**PROBLEM TO WORK ON**: The expected output is an exact copy of the lines from the one containing "Given: Expand Chapitre" to the final line below, minus any pictures.

**ENTRIES SHOWN**:
□ □ □ □ □
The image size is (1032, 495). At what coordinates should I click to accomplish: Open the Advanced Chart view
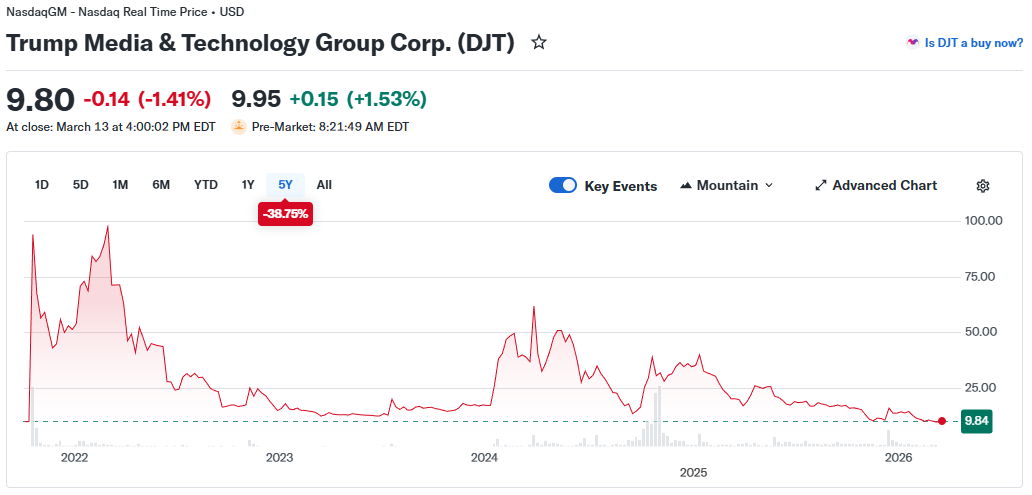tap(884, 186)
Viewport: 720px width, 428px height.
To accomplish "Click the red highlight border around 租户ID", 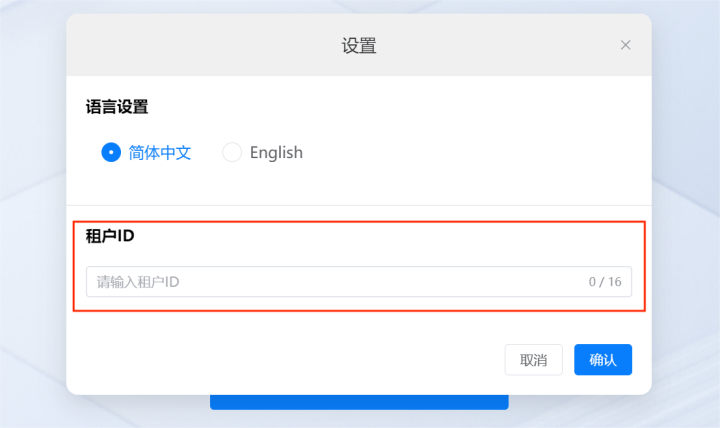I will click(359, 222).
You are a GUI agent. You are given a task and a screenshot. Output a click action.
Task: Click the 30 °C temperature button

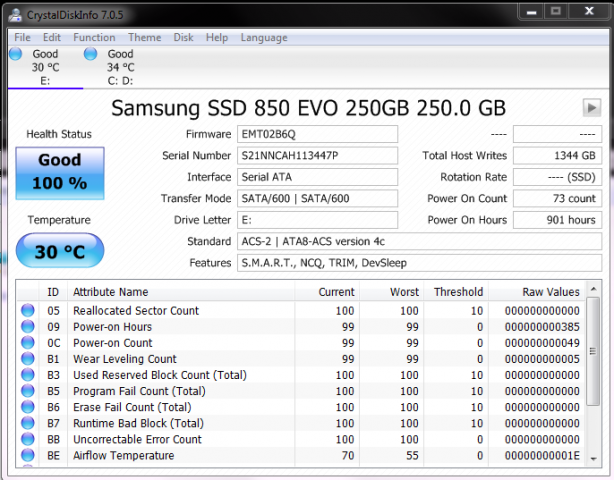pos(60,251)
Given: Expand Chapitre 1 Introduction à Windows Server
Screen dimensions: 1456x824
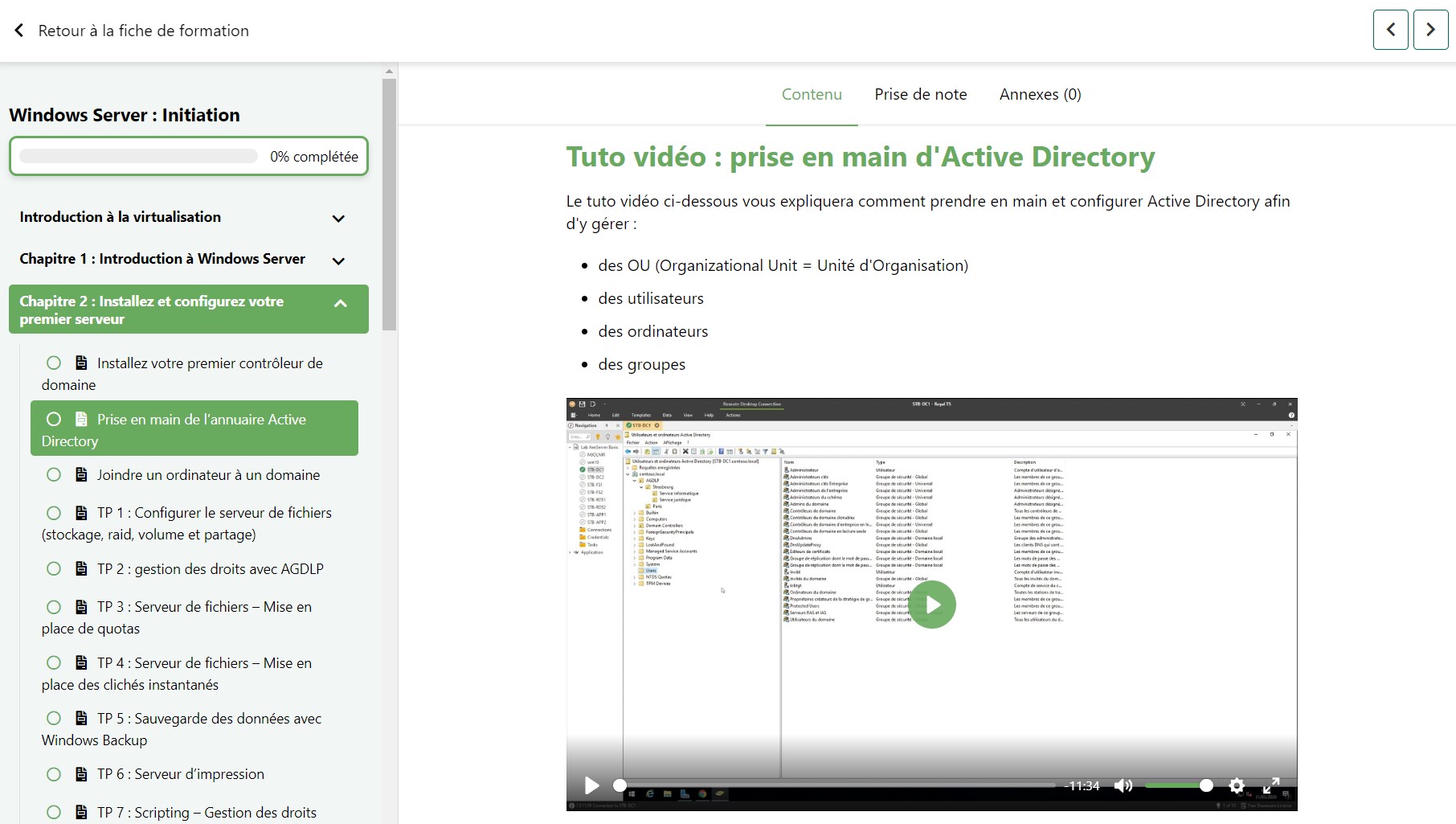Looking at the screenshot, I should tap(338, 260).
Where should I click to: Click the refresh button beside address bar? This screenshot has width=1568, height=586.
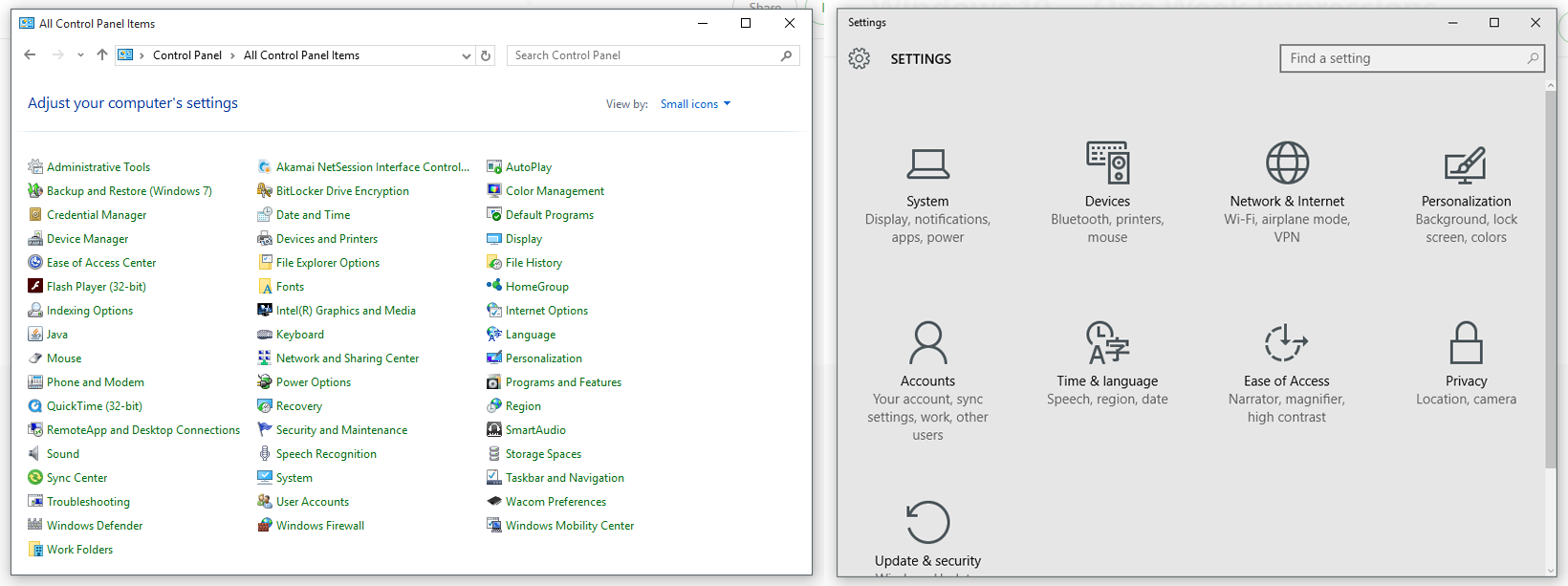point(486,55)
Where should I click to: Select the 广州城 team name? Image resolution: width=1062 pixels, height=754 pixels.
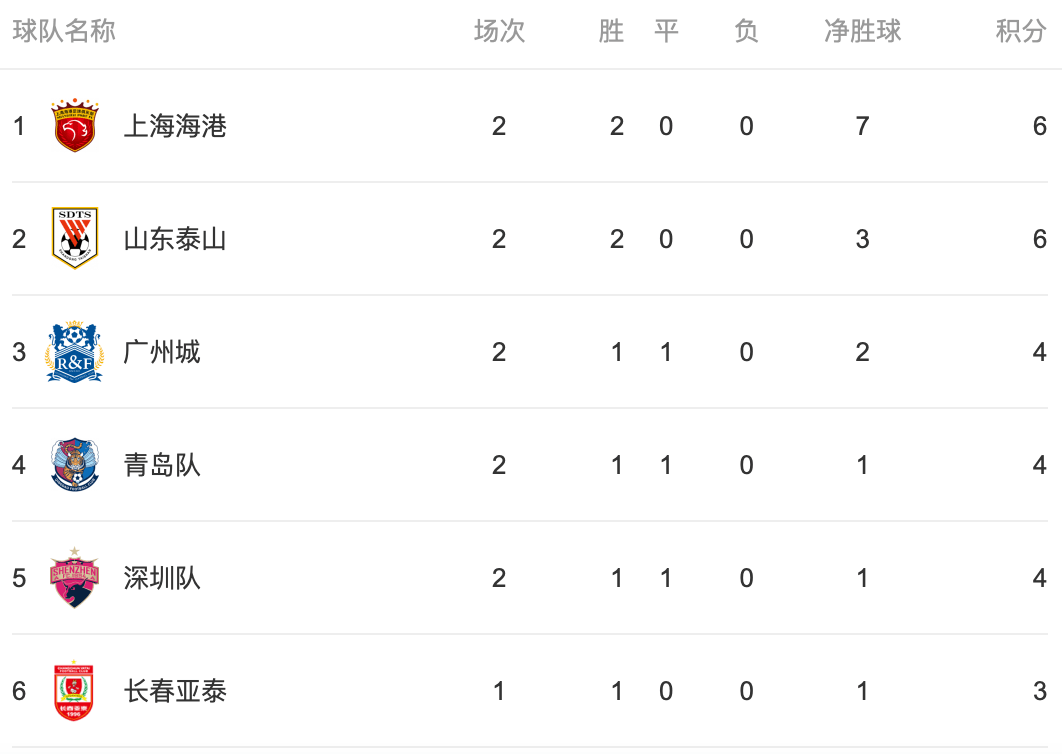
□ □ □ □ □
**SOLUTION TO THIS TASK**:
Given: Expand Chapitre 1 Introduction à Windows Server
Screen dimensions: 1456x824
Looking at the screenshot, I should tap(338, 260).
Where should I click to: Click the refresh button beside address bar? This screenshot has width=1568, height=586.
point(486,55)
Where should I click to: Select the 广州城 team name? Image resolution: width=1062 pixels, height=754 pixels.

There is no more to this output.